:: Requirement ::
Rewrite the lines of every item below as a JSON list of strings, with each line as its own string and blank lines omitted.

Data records
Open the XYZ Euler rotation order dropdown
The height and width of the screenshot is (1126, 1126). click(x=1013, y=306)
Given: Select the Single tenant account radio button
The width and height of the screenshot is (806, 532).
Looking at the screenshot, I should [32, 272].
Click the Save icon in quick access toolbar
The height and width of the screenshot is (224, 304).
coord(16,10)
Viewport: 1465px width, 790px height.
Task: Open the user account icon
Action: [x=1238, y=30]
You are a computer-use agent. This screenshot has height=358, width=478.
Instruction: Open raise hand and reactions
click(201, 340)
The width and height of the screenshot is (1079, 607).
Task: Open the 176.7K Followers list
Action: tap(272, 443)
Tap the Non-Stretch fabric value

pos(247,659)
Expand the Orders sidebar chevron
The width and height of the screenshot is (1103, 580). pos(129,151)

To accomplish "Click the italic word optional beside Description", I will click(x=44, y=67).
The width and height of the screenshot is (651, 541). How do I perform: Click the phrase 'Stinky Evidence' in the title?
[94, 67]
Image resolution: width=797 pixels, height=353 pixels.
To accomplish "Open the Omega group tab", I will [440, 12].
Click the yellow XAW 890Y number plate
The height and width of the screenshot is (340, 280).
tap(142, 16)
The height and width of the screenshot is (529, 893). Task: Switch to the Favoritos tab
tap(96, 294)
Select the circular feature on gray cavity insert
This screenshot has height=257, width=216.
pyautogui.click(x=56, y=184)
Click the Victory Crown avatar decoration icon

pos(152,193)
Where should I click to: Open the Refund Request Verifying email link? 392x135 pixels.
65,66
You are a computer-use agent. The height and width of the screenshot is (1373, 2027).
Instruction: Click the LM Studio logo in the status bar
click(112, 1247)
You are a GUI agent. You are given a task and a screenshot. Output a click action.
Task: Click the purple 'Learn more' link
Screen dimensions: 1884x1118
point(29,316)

:: Finished exercise ::
[
  "Open the XYZ Euler rotation order dropdown",
  "The height and width of the screenshot is (1126, 1126). click(x=1013, y=306)",
  "Given: Select the Single tenant account radio button",
  "The width and height of the screenshot is (806, 532).",
  "Looking at the screenshot, I should [32, 272].",
  "Click the Save icon in quick access toolbar",
  "The height and width of the screenshot is (224, 304).",
  "coord(16,10)",
  "Viewport: 1465px width, 790px height.",
  "Task: Open the user account icon",
  "Action: [x=1238, y=30]",
  "You are a computer-use agent. This screenshot has height=358, width=478.",
  "Instruction: Open raise hand and reactions",
  "click(201, 340)",
  "The width and height of the screenshot is (1079, 607).",
  "Task: Open the 176.7K Followers list",
  "Action: tap(272, 443)",
  "Tap the Non-Stretch fabric value",
  "pos(247,659)",
  "Expand the Orders sidebar chevron",
  "The width and height of the screenshot is (1103, 580). pos(129,151)",
  "To accomplish \"Click the italic word optional beside Description\", I will click(x=44, y=67).",
  "The width and height of the screenshot is (651, 541). How do I perform: Click the phrase 'Stinky Evidence' in the title?",
  "[94, 67]",
  "Image resolution: width=797 pixels, height=353 pixels.",
  "To accomplish \"Open the Omega group tab\", I will [440, 12].",
  "Click the yellow XAW 890Y number plate",
  "The height and width of the screenshot is (340, 280).",
  "tap(142, 16)",
  "The height and width of the screenshot is (529, 893). Task: Switch to the Favoritos tab",
  "tap(96, 294)",
  "Select the circular feature on gray cavity insert",
  "This screenshot has height=257, width=216.",
  "pyautogui.click(x=56, y=184)",
  "Click the Victory Crown avatar decoration icon",
  "pos(152,193)",
  "Where should I click to: Open the Refund Request Verifying email link? 392x135 pixels.",
  "65,66",
  "You are a computer-use agent. The height and width of the screenshot is (1373, 2027).",
  "Instruction: Click the LM Studio logo in the status bar",
  "click(112, 1247)",
  "You are a GUI agent. You are given a task and a screenshot. Output a click action.",
  "Task: Click the purple 'Learn more' link",
  "Screen dimensions: 1884x1118",
  "point(29,316)"
]